Data listing Start Marker

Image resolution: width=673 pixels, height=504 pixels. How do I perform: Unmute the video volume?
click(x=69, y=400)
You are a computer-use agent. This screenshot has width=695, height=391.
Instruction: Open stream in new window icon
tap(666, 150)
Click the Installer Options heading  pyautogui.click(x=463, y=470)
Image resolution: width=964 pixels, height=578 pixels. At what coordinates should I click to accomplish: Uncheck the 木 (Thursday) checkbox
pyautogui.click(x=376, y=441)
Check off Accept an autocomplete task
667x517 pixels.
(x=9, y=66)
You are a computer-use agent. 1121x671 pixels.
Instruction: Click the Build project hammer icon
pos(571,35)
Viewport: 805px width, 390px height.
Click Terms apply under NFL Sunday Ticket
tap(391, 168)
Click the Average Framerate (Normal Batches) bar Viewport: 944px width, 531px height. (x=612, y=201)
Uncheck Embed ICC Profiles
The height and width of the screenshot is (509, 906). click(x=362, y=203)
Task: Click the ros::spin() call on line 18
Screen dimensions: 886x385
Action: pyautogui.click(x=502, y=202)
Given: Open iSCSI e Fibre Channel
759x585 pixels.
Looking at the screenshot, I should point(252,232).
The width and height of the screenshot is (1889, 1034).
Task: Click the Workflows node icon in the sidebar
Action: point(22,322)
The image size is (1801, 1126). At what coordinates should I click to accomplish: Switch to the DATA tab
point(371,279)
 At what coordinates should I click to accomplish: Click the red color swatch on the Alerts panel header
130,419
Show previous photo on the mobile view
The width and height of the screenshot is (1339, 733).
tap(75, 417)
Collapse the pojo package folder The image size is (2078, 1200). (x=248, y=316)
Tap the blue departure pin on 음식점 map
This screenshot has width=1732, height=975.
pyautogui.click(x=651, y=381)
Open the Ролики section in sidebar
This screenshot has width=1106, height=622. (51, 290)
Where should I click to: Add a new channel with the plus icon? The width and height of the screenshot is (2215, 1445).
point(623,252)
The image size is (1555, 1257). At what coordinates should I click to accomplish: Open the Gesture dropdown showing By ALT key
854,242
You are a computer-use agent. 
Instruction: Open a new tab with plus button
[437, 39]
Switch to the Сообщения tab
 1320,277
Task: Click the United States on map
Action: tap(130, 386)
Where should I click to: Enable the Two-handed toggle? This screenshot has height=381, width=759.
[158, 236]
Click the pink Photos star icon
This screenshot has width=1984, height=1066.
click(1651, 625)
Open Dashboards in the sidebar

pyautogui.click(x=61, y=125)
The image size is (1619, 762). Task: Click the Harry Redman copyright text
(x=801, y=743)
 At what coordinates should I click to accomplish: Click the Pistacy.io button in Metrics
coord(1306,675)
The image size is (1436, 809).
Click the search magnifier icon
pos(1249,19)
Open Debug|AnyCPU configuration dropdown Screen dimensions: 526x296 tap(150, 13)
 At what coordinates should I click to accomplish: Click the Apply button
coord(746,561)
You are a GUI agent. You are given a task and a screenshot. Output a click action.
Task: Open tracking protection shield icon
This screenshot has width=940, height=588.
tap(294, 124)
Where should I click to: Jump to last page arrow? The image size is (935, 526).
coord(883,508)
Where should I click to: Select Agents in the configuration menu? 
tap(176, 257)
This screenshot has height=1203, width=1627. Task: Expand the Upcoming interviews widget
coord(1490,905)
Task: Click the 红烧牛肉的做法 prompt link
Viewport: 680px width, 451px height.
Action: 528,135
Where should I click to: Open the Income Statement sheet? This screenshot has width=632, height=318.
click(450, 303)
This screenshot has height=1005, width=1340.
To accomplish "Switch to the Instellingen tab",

Data listing End Marker

### Problem
The records above are to be reproduced exactly, with nothing left out.

### Exercise output
Image resolution: width=673 pixels, height=504 pixels. How do I perform: Unmute the video volume?
click(x=69, y=400)
You are a computer-use agent. This screenshot has width=695, height=391.
Instruction: Open stream in new window icon
tap(666, 150)
Click the Installer Options heading  pyautogui.click(x=463, y=470)
Image resolution: width=964 pixels, height=578 pixels. At what coordinates should I click to accomplish: Uncheck the 木 (Thursday) checkbox
pyautogui.click(x=376, y=441)
Check off Accept an autocomplete task
667x517 pixels.
(x=9, y=66)
You are a computer-use agent. 1121x671 pixels.
Instruction: Click the Build project hammer icon
pos(571,35)
Viewport: 805px width, 390px height.
Click Terms apply under NFL Sunday Ticket
tap(391, 168)
Click the Average Framerate (Normal Batches) bar Viewport: 944px width, 531px height. (x=612, y=201)
Uncheck Embed ICC Profiles
The height and width of the screenshot is (509, 906). click(x=362, y=203)
Task: Click the ros::spin() call on line 18
Screen dimensions: 886x385
Action: pyautogui.click(x=502, y=202)
Given: Open iSCSI e Fibre Channel
759x585 pixels.
Looking at the screenshot, I should point(252,232).
The width and height of the screenshot is (1889, 1034).
Task: Click the Workflows node icon in the sidebar
Action: point(22,322)
The image size is (1801, 1126). At what coordinates should I click to accomplish: Switch to the DATA tab
point(371,279)
 At what coordinates should I click to accomplish: Click the red color swatch on the Alerts panel header
130,419
Show previous photo on the mobile view
The width and height of the screenshot is (1339, 733).
tap(75, 417)
Collapse the pojo package folder The image size is (2078, 1200). (x=248, y=316)
Tap the blue departure pin on 음식점 map
This screenshot has width=1732, height=975.
pyautogui.click(x=651, y=381)
Open the Ролики section in sidebar
This screenshot has width=1106, height=622. (51, 290)
Where should I click to: Add a new channel with the plus icon? The width and height of the screenshot is (2215, 1445).
point(623,252)
The image size is (1555, 1257). At what coordinates should I click to accomplish: Open the Gesture dropdown showing By ALT key
854,242
You are a computer-use agent. 
Instruction: Open a new tab with plus button
[437, 39]
Switch to the Сообщения tab
 1320,277
Task: Click the United States on map
Action: tap(130, 386)
Where should I click to: Enable the Two-handed toggle? This screenshot has height=381, width=759.
[158, 236]
Click the pink Photos star icon
This screenshot has width=1984, height=1066.
click(1651, 625)
Open Dashboards in the sidebar

pyautogui.click(x=61, y=125)
The image size is (1619, 762). Task: Click the Harry Redman copyright text
(x=801, y=743)
 At what coordinates should I click to accomplish: Click the Pistacy.io button in Metrics
coord(1306,675)
The image size is (1436, 809).
Click the search magnifier icon
pos(1249,19)
Open Debug|AnyCPU configuration dropdown Screen dimensions: 526x296 tap(150, 13)
 At what coordinates should I click to accomplish: Click the Apply button
coord(746,561)
You are a GUI agent. You are given a task and a screenshot. Output a click action.
Task: Open tracking protection shield icon
This screenshot has width=940, height=588.
tap(294, 124)
Where should I click to: Jump to last page arrow? The image size is (935, 526).
coord(883,508)
Where should I click to: Select Agents in the configuration menu? 
tap(176, 257)
This screenshot has height=1203, width=1627. Task: Expand the Upcoming interviews widget
coord(1490,905)
Task: Click the 红烧牛肉的做法 prompt link
Viewport: 680px width, 451px height.
Action: 528,135
Where should I click to: Open the Income Statement sheet? This screenshot has width=632, height=318.
click(450, 303)
This screenshot has height=1005, width=1340.
To accomplish "Switch to the Instellingen tab",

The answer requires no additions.